MICROSCOPIC DIELECTRIC-PROPERTIES OF CYTOCHROME-C FROM MOLECULAR-DYNAMICS SIMULATIONS IN AQUEOUS-SOLUTION

The dielectric properties of proteins play an important role in biological charge transfer and catalysis. We investigate microscopic charge screening by the electron transfer protein cytochrome c in solution, using linear response and thermodynamic perturbation theory. Electronic relaxation is described using atomic point polarizabilities. Dipolar relaxation is described using a 1 ns molecular dynamics simulation of the protein in solution. Dielectric relaxation in response to perturbing charges is calculated from simulations of a single, unperturbed, reference state.

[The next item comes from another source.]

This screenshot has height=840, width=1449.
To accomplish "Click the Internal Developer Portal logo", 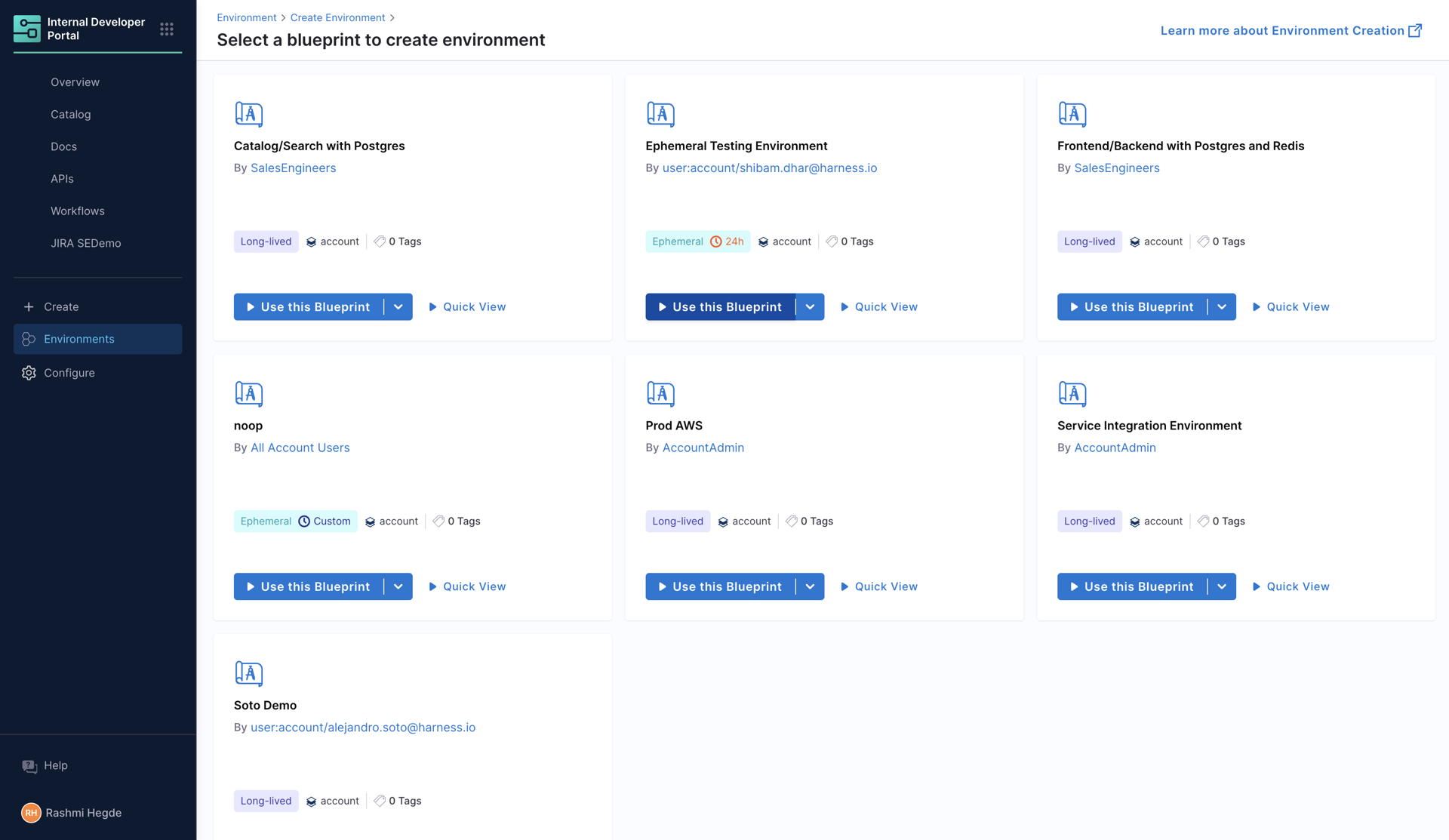I will (x=27, y=29).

This technique allows us to study the microscopic dielectric properties throughout the entire protein interior using a single simulation. We calculate relaxation free energies in response to a single test charge, located successively on each C-alpha of the protein backbone. For small test charges, these energies are given by the variance of the reference electrostatic potential at the test charge site. Protein and solvent contributions are nearly equal, and the total relaxation free energy is much smaller than either, due to protein-solvent coupling. The fluctuations of the reference electrostatic potential are approximately Gaussian, leading to a nearly linear dielectric response for perturbing charge magnitudes of less than or equal to e/4 and relaxation free energies of less than or equal to 4 kcal/mol. The electronic contribution to the relaxation free energies is spatially homogeneous and can be fit by a continuum model, with a dielectric constant of 2. The dipolar contribution is 1.5-2 times larger, is less homogeneous, and is fit only moderately well by a continuum model, with a dielectric constant of 4. The relaxation free energies increase smoothly by a factor of 2 when the test charge is moved from the protein center to its surface. The heme center is in a region where the relaxation is minimal. This correlates directly with the biological requirement to reduce the reorganization free energy for electron transfer to and from the heme.